In 2007, Chandra took especially deep exposures of the Extended Groth Strip as part of a multiwavelength survey. Along a strip of sky slightly larger than the Full Moon, the deepest Chandra observations overlap with the deepest Spitzer observations. Using Chandra observations, Nico Cappelluti from the National Institute of Astrophysics in Bologna, Italy, produced X-ray maps with all of the known sources removed in three wavelength bands. The result, paralleling the Spitzer studies, was a faint, diffuse X-ray glow that constitutes the cosmic X-ray background (CXB).

Comparing these maps allowed the team to determine whether the irregularities of both backgrounds fluctuated independently or in concert. Their detailed study indicates fluctuations at the lowest X-ray energies are consistent with those in the infrared maps.

“This measurement took us some five years to complete, and the results came as a great surprise to us,” said Cappelluti, who also is affiliated with the University of Maryland, Baltimore County.

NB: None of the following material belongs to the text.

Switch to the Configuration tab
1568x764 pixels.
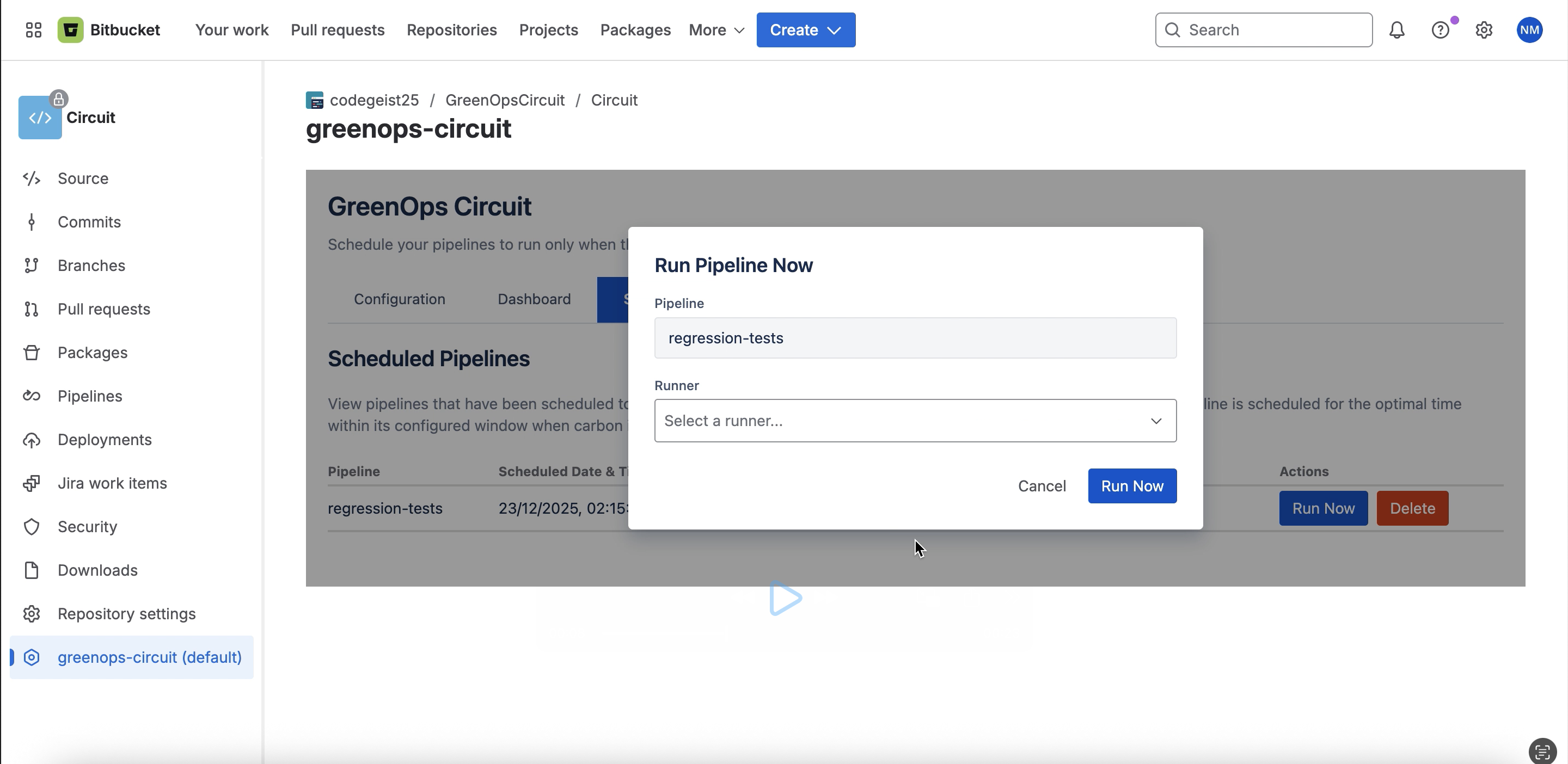point(399,299)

The process is similar to standing in Los Angeles while looking for signs of fireworks in New York. The individual pyrotechnics would be too faint to see, but removing all intervening light sources would allow the detection of some unresolved light. Detecting smoke would strengthen the conclusion that at least part of this signal came from fireworks.

In the case of the CIB and CXB maps, portions of both infrared and X-ray light seem to come from the same regions of the sky. The team reports black holes are the only plausible sources that can produce both energies at the intensities required. Regular star-forming galaxies, even those that vigorously form stars, cannot do this.

By teasing out additional information from this background light, the astronomers are providing the first census of sources at the dawn of structure in the universe.

“This is an exciting and surprising result that may provide a first look into the era of initial galaxy formation in the universe,” said Harvey Moseley from Goddard. “It is essential that we continue this work and confirm it.”